# Nomad "Turbo" PC/Mac/iPhone ... what do you think?



## Stuart Sweet (Jun 19, 2006)

So... all of the Nomad current releases are called "Nomad Turbo Sync&Go." What do you think of the current generation of software? What would you change? Are you happy?


----------



## The Merg (Jun 24, 2007)

Stuart Sweet said:


> So... all of the Nomad current releases are called "Nomad Turbo Sync&Go." What do you think of the current generation of software? What would you change? Are you happy?


I do like the software _mostly_. One thing that I would change would be to allow quicker access to the PlayList when you are not on your own network.

Also, would like a native iPad version or at least integration into the DirecTV app, which I think they should do for the iPhone app as well.

Also, I'd also like the ability to specify that a show should be transcoded simply because I have a SL for it. Currently, you can tell a series to transcode in its entirety only if you currently have an episode on your DVR for that show. If you have no episodes of a show on the DVR, you cannot tell it to automatically transcode that series.

- Merg


----------



## Steve (Aug 22, 2006)

The Merg said:


> Also, I'd also like the ability to specify that a show should be transcoded simply because I have a SL for it. Currently, you can tell a series to transcode in its entirety only if you currently have an episode on your DVR for that show. If you have no episodes of a show on the DVR, you cannot tell it to automatically transcode that series.

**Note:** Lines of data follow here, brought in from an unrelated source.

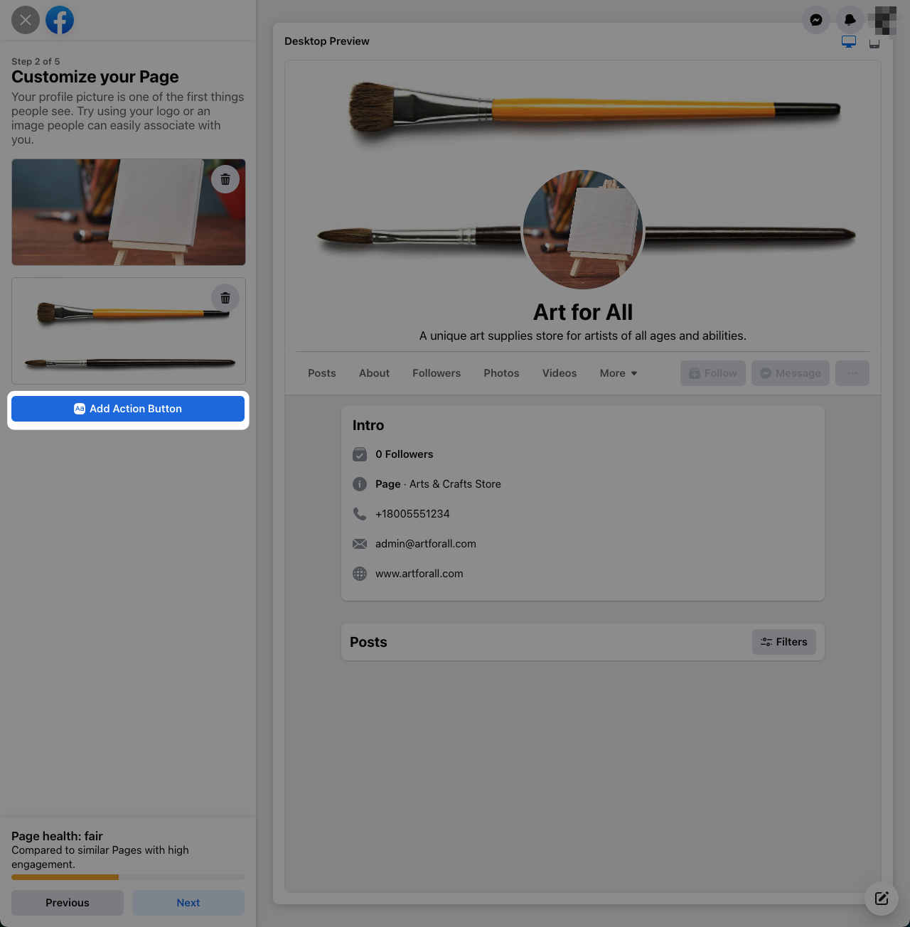Switch preview to mobile view

[x=874, y=43]
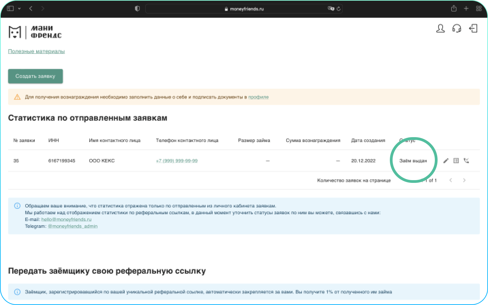Open the profile icon in the header
This screenshot has width=488, height=305.
click(440, 29)
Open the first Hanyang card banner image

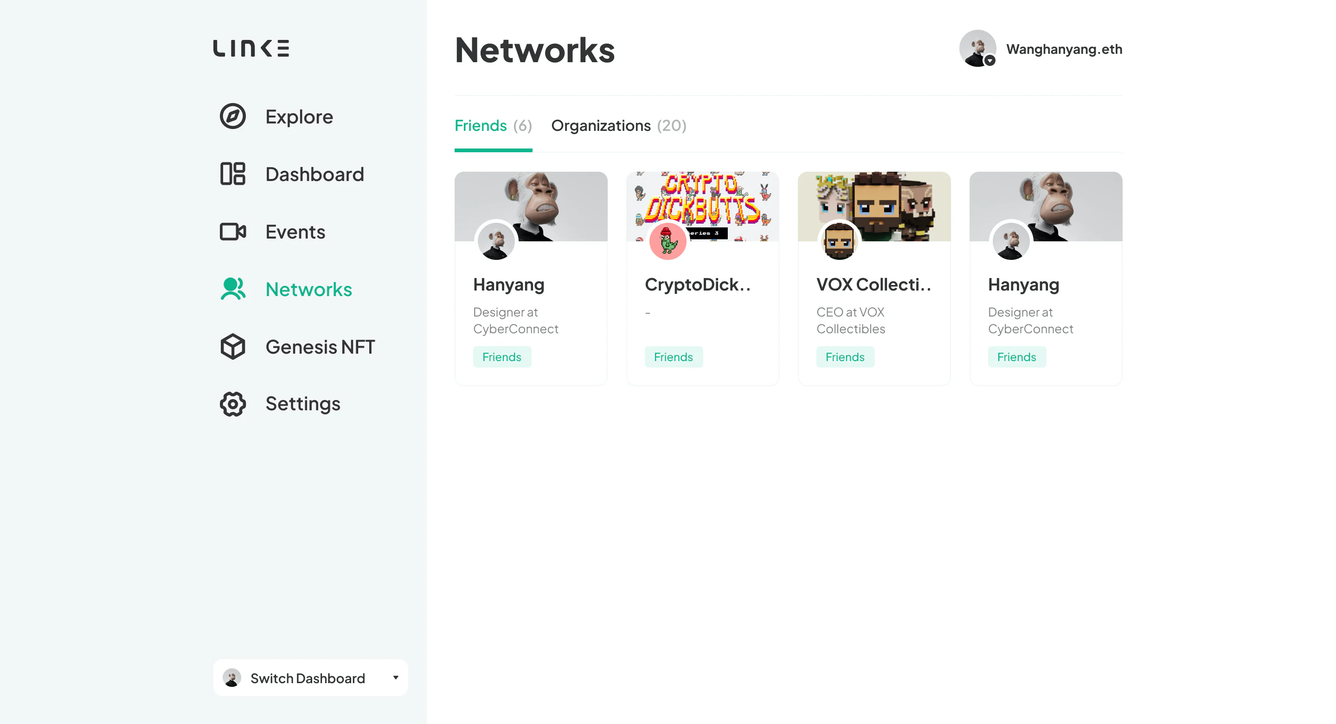(531, 207)
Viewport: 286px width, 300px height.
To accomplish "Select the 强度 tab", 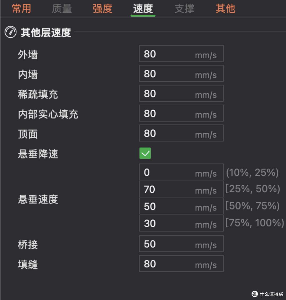I will click(103, 9).
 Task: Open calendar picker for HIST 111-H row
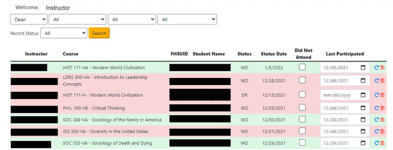[x=363, y=95]
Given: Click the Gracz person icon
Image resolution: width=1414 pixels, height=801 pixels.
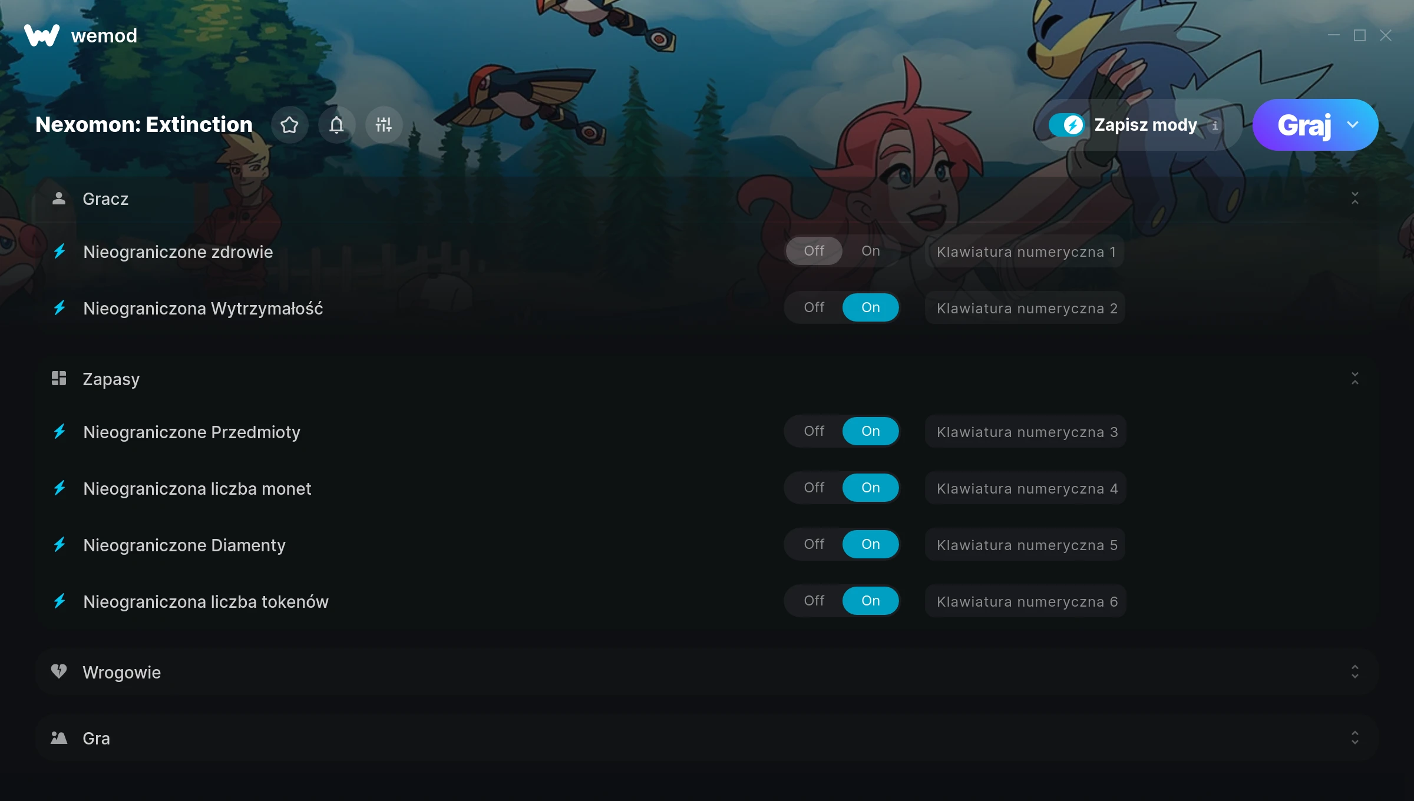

Good point. Maybe an HR SL option to "send to Nomad"?

Here are some other suggestions folks have mentioned in the past:

Ability to selectively delete transcodes sitting in Nomad device memory.
Ability to prioritize transcodes.
DVR playlist should display the name of each recording's source DVR.
Ability to sort the DVR playlist.
Ability to transcode an OTA recording if it's the only copy of a recording.
Ability to transcode VOD recordings.


----------



## Beerstalker (Feb 9, 2009)

The new versions of the iPhone and PC apps both seem to be working quite a bit quicker. And the amount of time it takes to transfer a recording is much better now. A one hour recording only takes about 5 minutes for me now where it used to take 10-15 minutes.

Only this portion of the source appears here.